◆ Task goal
Leave the pictures out and write out exactly the lines from the top of the entries through the line containing "340x144 pixels.".

**** Data for processing ****

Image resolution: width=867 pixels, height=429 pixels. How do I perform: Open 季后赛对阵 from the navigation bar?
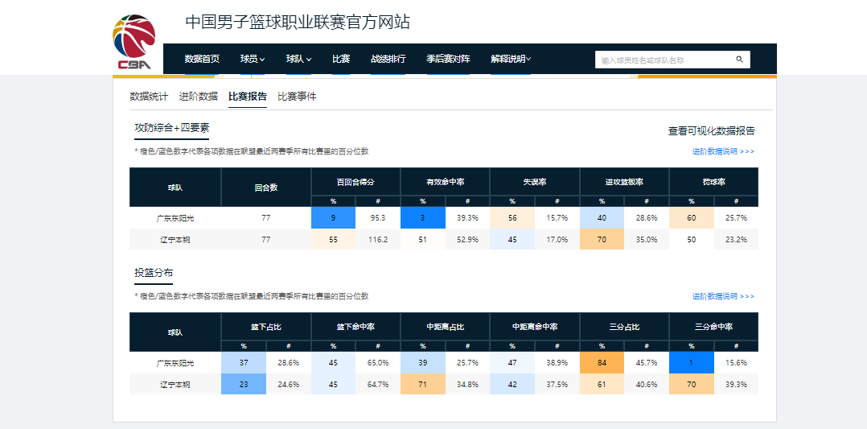pos(447,59)
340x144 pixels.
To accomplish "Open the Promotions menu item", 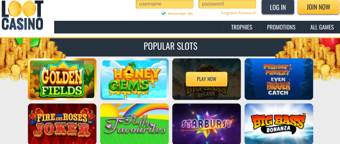I will tap(281, 27).
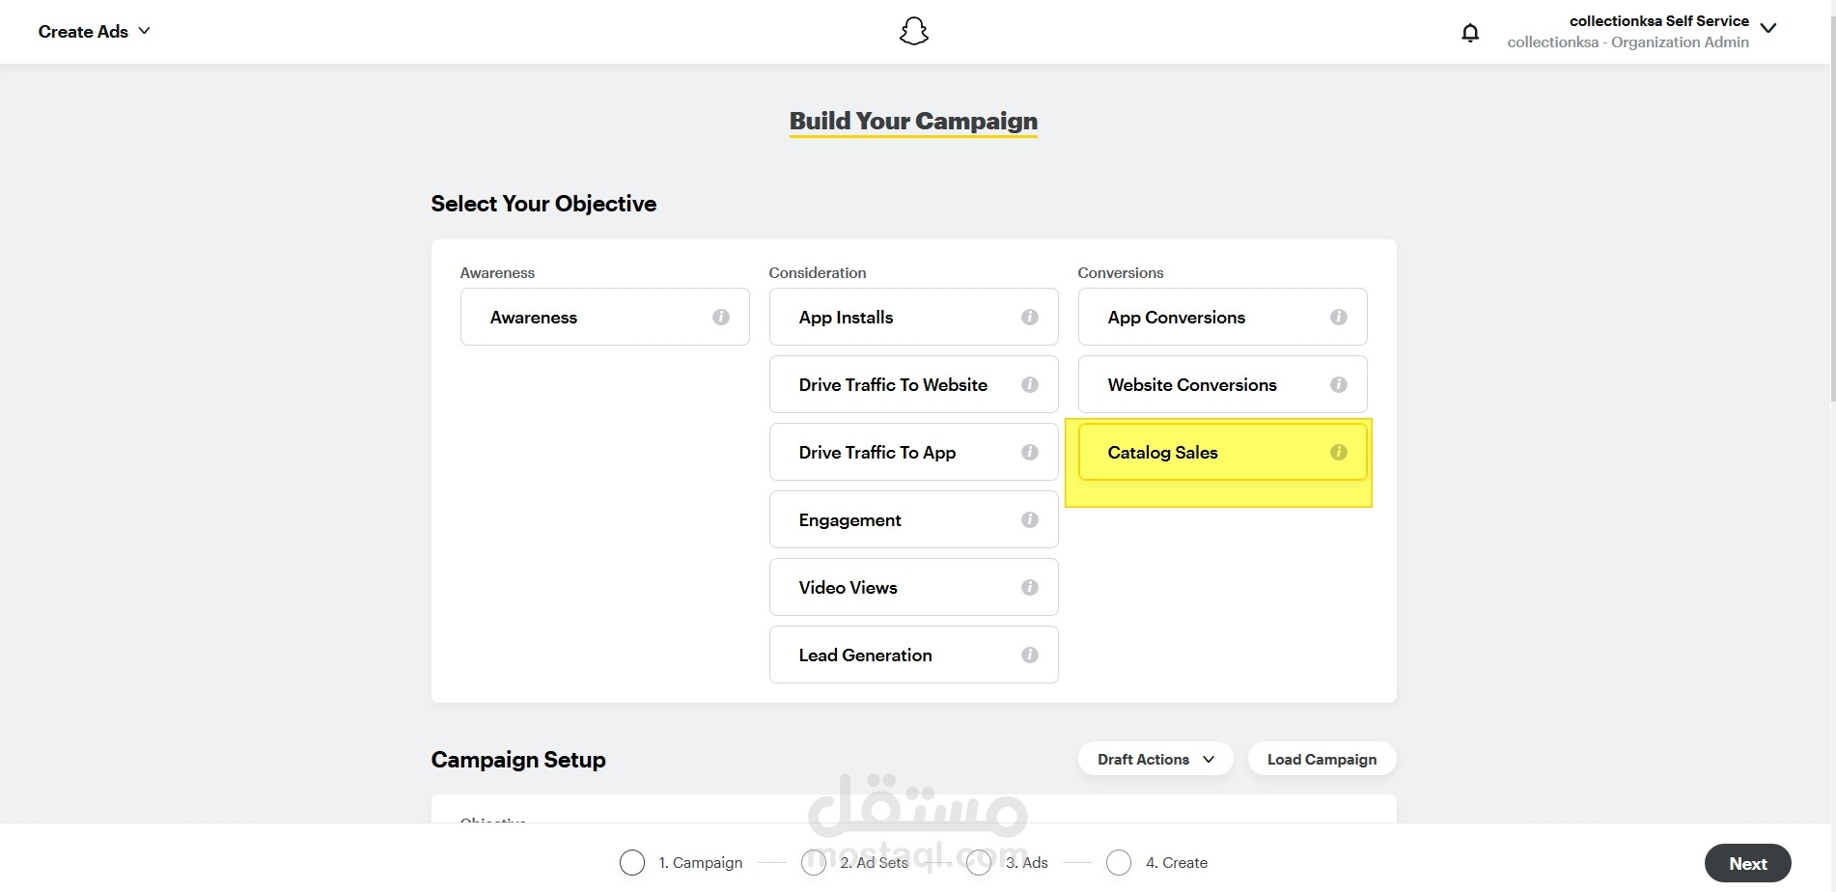Show info for Drive Traffic To Website
Viewport: 1836px width, 892px height.
coord(1029,384)
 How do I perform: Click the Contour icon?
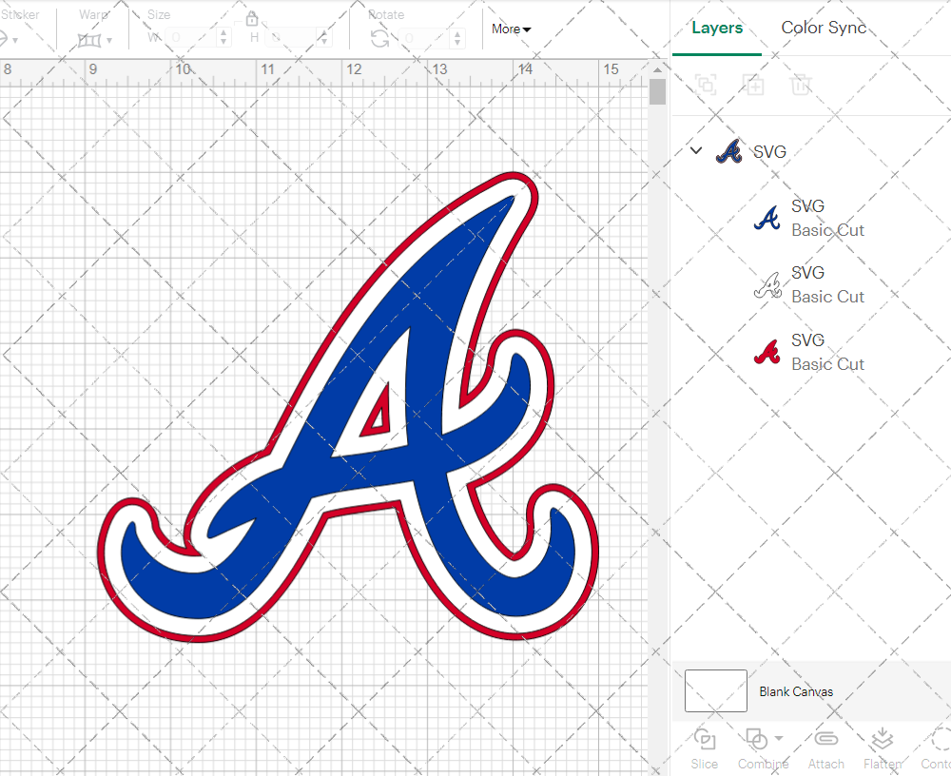click(940, 740)
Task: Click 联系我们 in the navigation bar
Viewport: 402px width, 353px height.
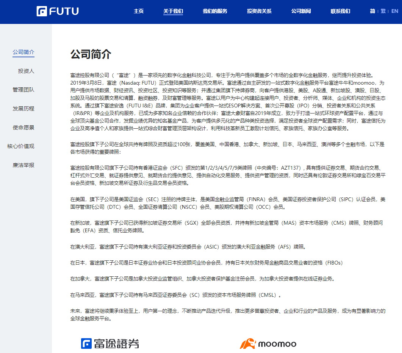Action: (x=340, y=11)
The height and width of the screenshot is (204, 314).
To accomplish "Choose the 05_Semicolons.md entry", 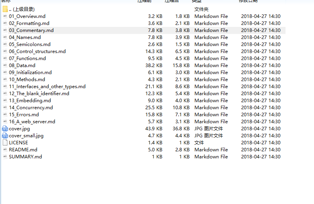I will tap(30, 44).
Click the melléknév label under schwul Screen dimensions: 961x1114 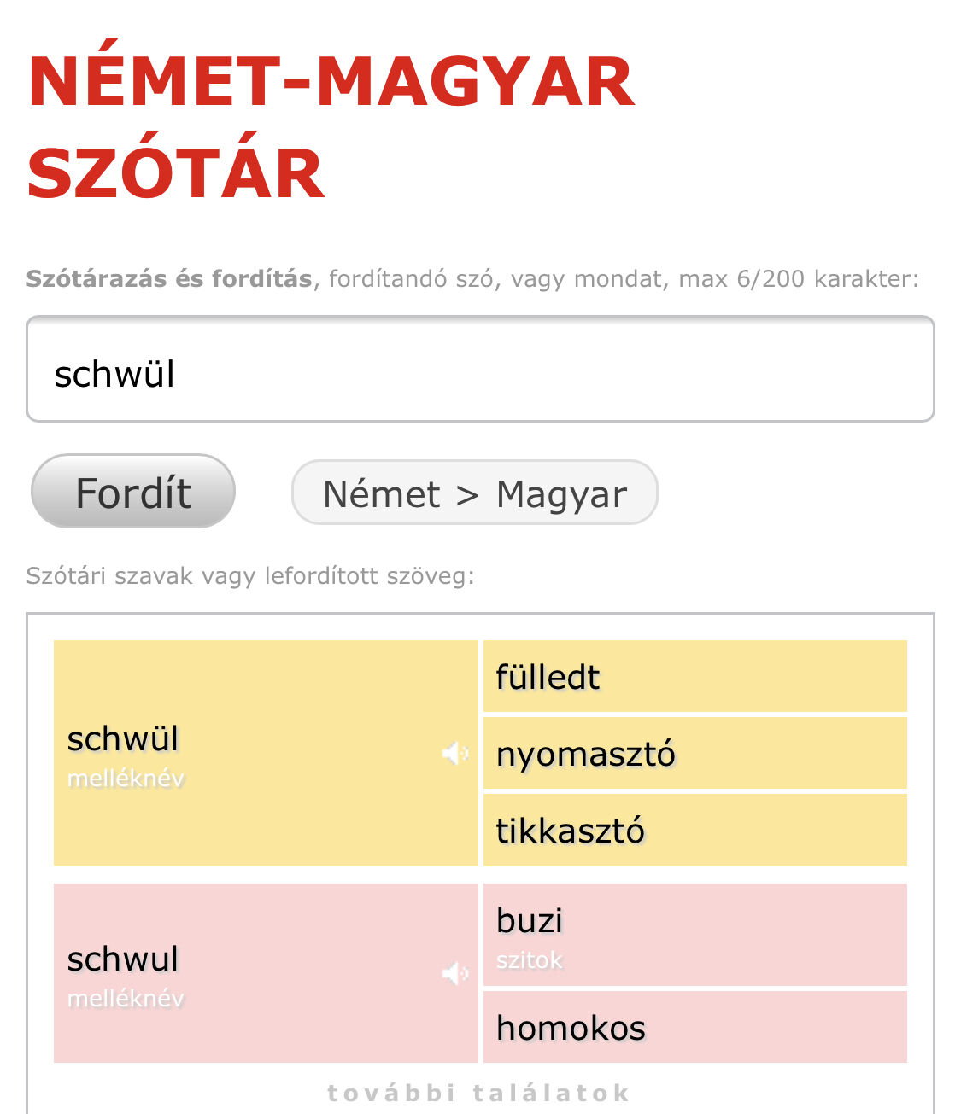[x=126, y=999]
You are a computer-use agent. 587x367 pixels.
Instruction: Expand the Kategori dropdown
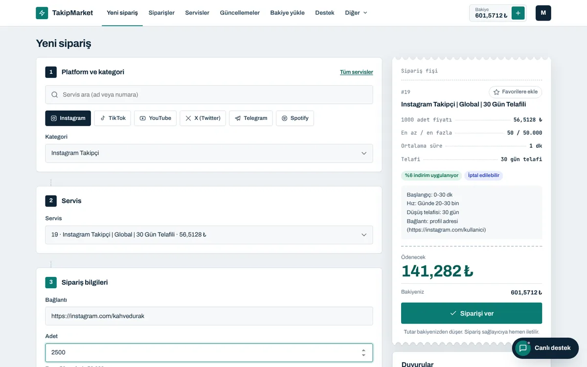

****

◆ Reply to the exercise
Image resolution: width=867 pixels, height=429 pixels. How do I perform: Open 季后赛对阵 from the navigation bar?
pos(447,59)
340x144 pixels.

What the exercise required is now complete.